The only acceptable reply is the number of lines in the material below that hold "Given".

• THE RECORDS:
BEGIN

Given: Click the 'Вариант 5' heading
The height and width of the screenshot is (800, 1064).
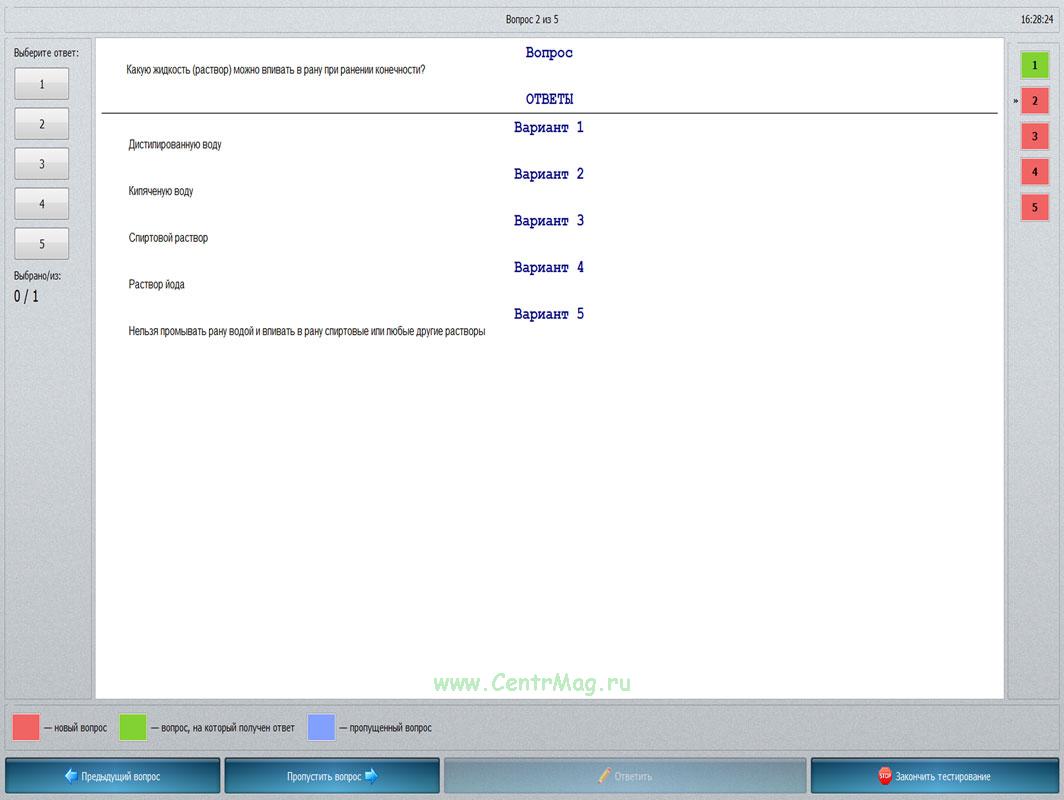Looking at the screenshot, I should click(548, 314).
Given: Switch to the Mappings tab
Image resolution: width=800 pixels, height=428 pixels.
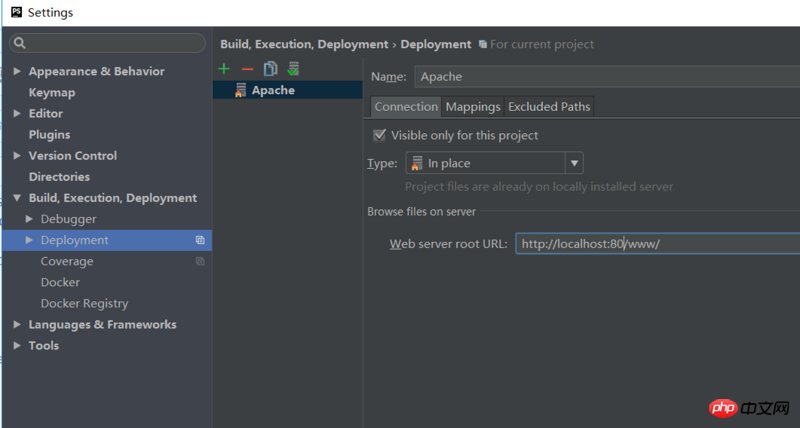Looking at the screenshot, I should pyautogui.click(x=473, y=106).
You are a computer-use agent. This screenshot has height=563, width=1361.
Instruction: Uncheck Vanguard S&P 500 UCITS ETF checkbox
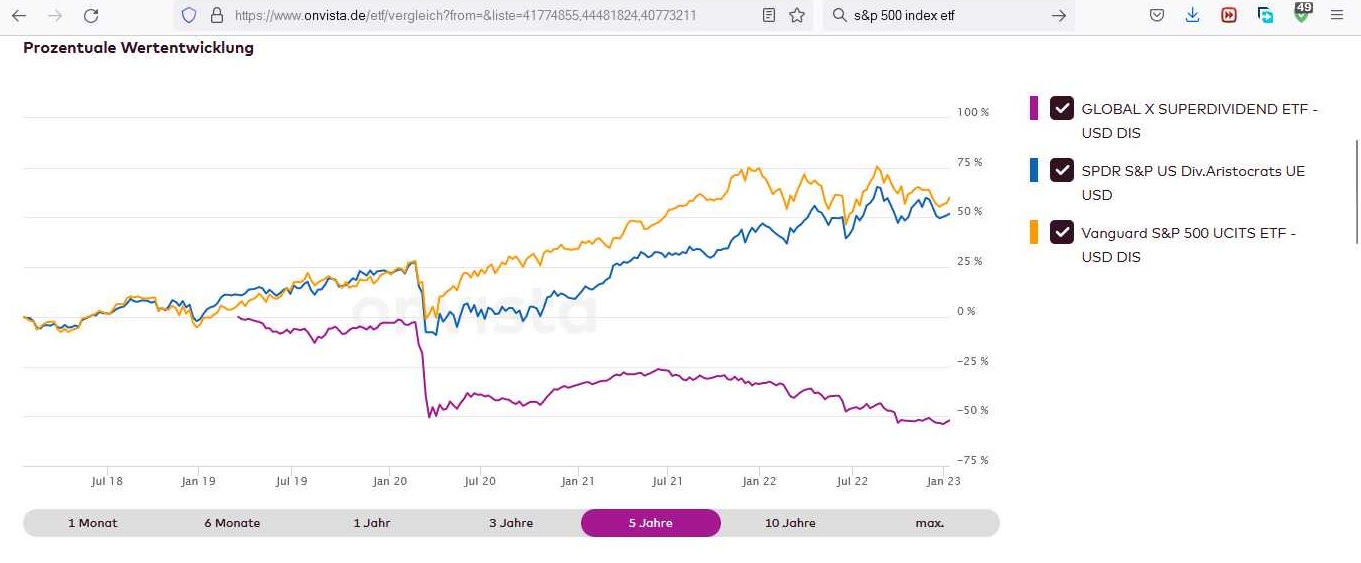1062,232
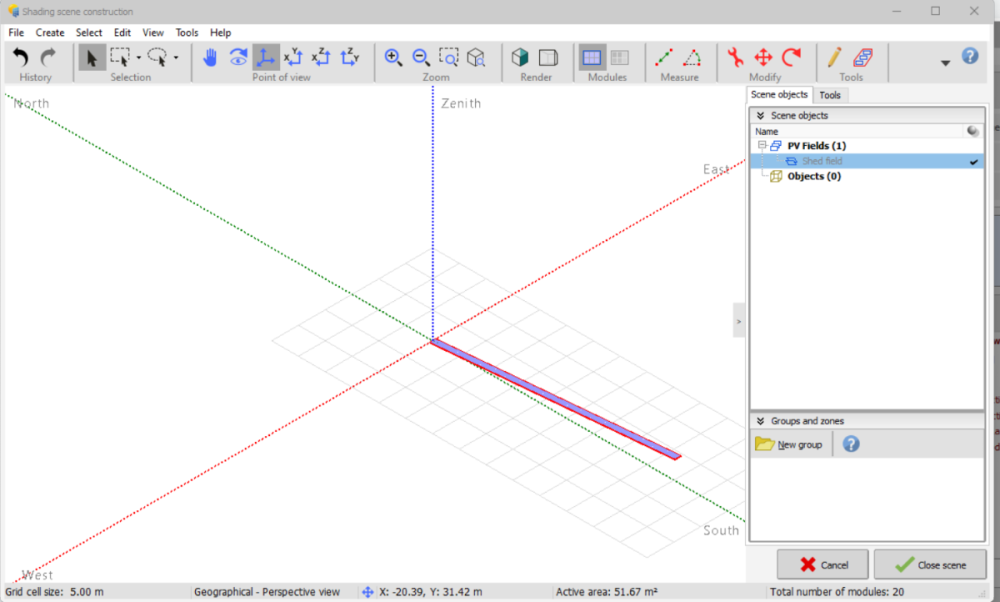This screenshot has width=1000, height=602.
Task: Select the red rotate arrow tool
Action: (791, 58)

END

• EXERCISE SOLUTION: 2